They were penalized for not following the rules. They can't really make 'judgment calls' on whether people have some sort of 'advantage' for not doing what the clue says. It's a competition for money and the producers have to ensure the contestants follow the rules they have laid out ahead of time.

Also, for a show always playing up the 'will this be the first all-girl team to win?' angle, a big :down: for including that stupid bell task. Completely unfair.


----------



## IJustLikeTivo (Oct 3, 2001)

jneugeba said:


> Umm, noon is not about the same time as midnight.


Doh, missed that. FWIW, that would be equally useless though. Getting to amsterdam at 10 at night would result in waiting till morning, same result.


----------



## IJustLikeTivo (Oct 3, 2001)

pmyers said:


> Whoever said they would have just counted the levers in front of the guy is genius!


That wouldn't help. There isn't a one to one correlation as they are often connected to a set of bells to make one tone. Since you slap the levers ( technically called Batons) you can't really hit more than one or two like a piano, hence the need for chording. Additionally, the larger bells are usually played by the feet.


----------



## uncdrew (Aug 6, 2002)

DavidTigerFan said:


> The bell ringing isn't about strength. It's about physics. Yes, a man can simply swing it down in one swoop and do it, but if any of you have actually seen someone swing an axe, you'd know how to do it.
> 
> Here's a youtube on how to do it:


I haven't heard that song in a while. 

So that's the right way, eh? I guess I learned by default, as I couldn't swing it hard enough without letting my hand slide down. Don't most people learn by trial and error rather than being taught?

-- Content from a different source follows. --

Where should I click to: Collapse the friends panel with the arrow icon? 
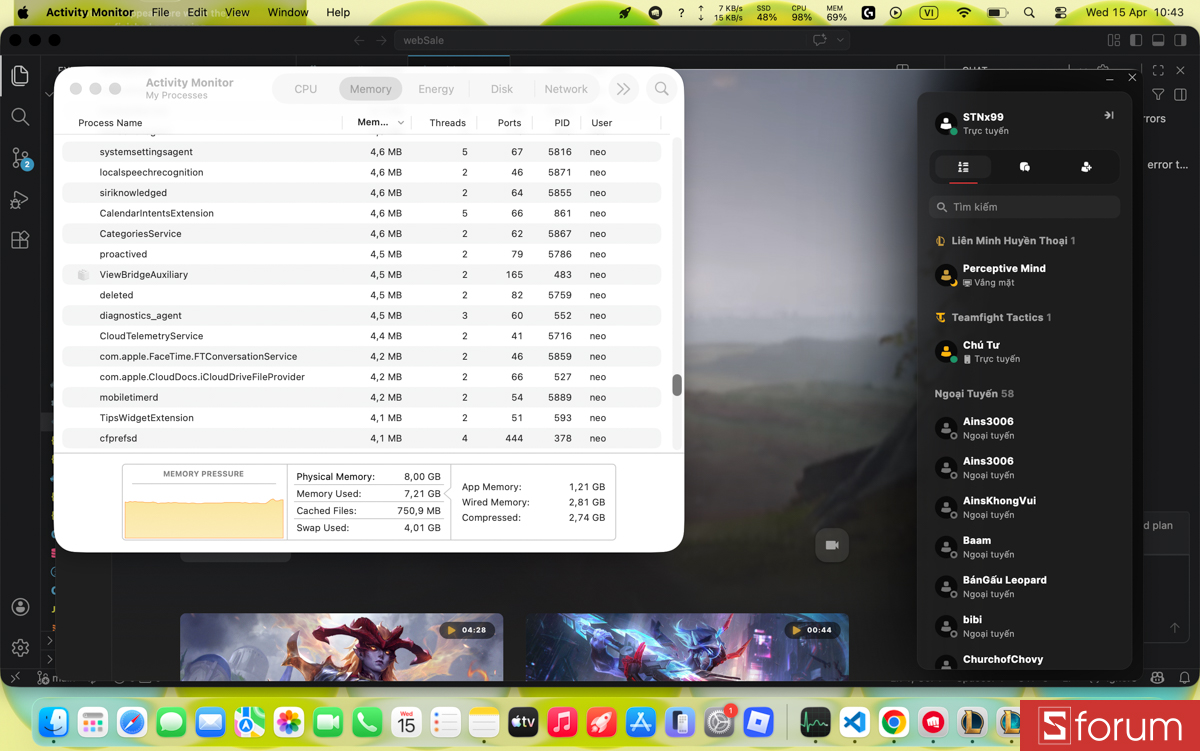pos(1108,115)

I gotta wonder what brain fart Ericka had on the bells. Everyone else appeared to do it easily on the first try.


----------



## uncdrew (Aug 6, 2002)

Maui said:


> I just reread Tiffany's blog post again and came across this
> 
> I have a feeling that last sentence is probably "You couldn't tell on TV but the hammer for the dinger was over 40lbs"
> 
> That may be an exaggeration but if it is true I definitely see why they may have had some troubles.

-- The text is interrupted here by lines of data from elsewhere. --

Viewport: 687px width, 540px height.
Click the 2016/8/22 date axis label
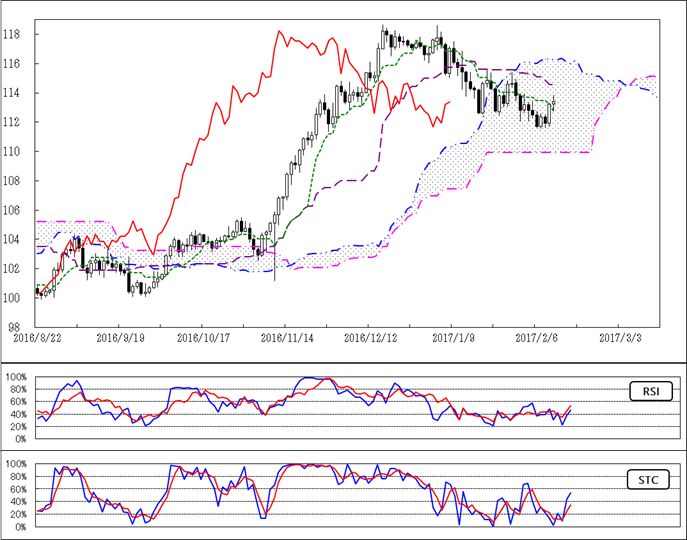pos(35,339)
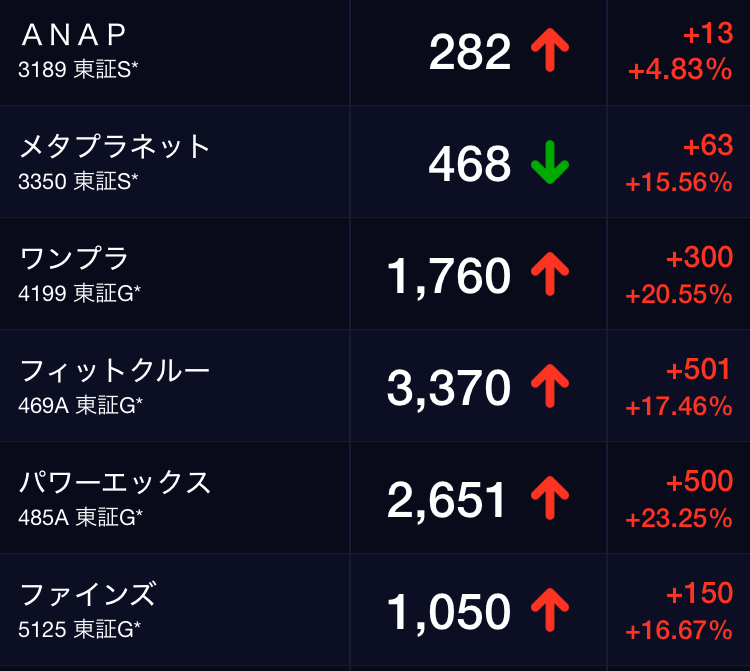Viewport: 750px width, 671px height.
Task: Open the ファインズ stock name
Action: tap(88, 595)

Yeah, no way it was 40 pounds.


----------



## uncdrew (Aug 6, 2002)

pmyers said:


> Whoever said they would have just counted the levers in front of the guy is genius!


Except there might be a level that rings two bells at once, or one that dampens the sound of any other bell, etc.


----------



## SeanC (Dec 30, 2003)

Roadblock said:


> Also, for a show always playing up the 'will this be the first all-girl team to win?' angle, a big :down: for including that stupid bell task. Completely unfair.

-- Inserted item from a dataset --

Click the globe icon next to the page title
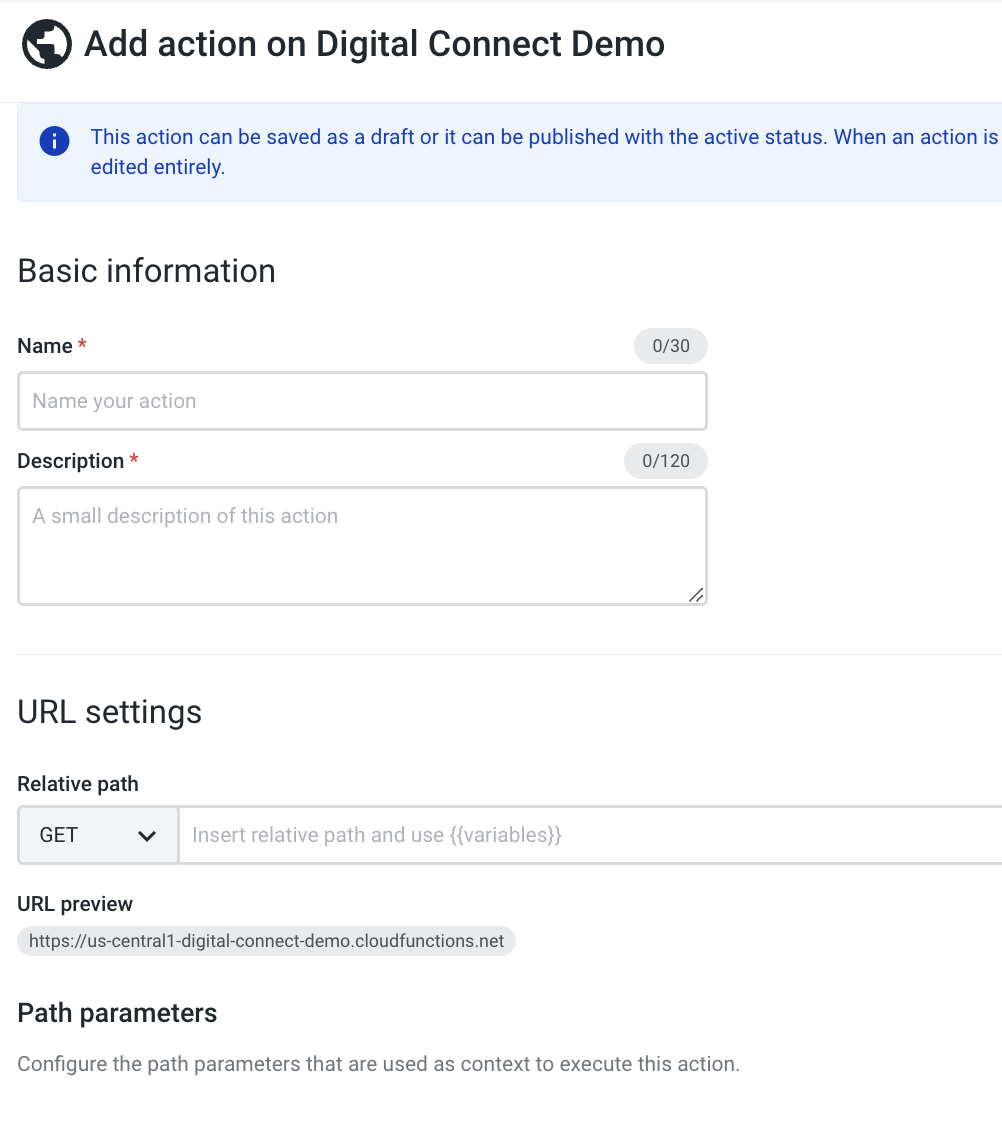Screen dimensions: 1002x1122 click(46, 45)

Just curious here, for the people saying the mallet/bell task was unfair to the 2 girls would you still feel that way if:

There had been a woman of similar size and weight of the girls, who could have walked up and dinged the bell as easy as the men?

I agree with others in the thread that the girls could have done it had they used proper technique.


----------



## heySkippy (Jul 2, 2001)

I don't think it was unfair, but it was bad fortune for the girls. If they'd stopped and done some analysis on the problem of swinging the hammer, they might have figured out how to get it done.


----------



## Magnolia88 (Jul 1, 2005)

SeanC said:


> Just curious here, for the people saying the mallet/bell task was unfair to the 2 girls would you still feel that way if:
> 
> There had been a woman of similar size and weight of the girls, who could have walked up and dinged the bell as easy as the men?


Yes, absolutely. I would still feel the same way.

It doesn't matter to me that there are females out there who could have hit that bell, of course there are. Rebecca (of Rebecca and Adam fame) is a tiny girl who would have knocked the hell out of it.

But that's not the point. I think a detour should be designed so that one of the tasks does not depend upon physical strength. The race is so heavily in favor of the young and strong (and male) all the way around, but the detour is supposed to be a choice between two tasks, each with its own pros and cons. One of the tasks should be able to be completed, no matter how old or weak or feeble a team is physically, through brains, persistence, patience, whatever.

It's The Amazing Race, not The Amazing Feats of Strength. The earlier seasons had a lot more tasks that relied on brains, and "clues" that were actually clues that you had to figure out rather than "go here by foot," but as the show has gone on, the tasks in later seasons have become more and more about strength and brawn. Which is one of the main reasons why an all-female team has never won nor anyone over 50. It's not just that the race is grueling, it's that the tasks are so overwhelmingly stacked against anyone who isn't a 25-year-old male.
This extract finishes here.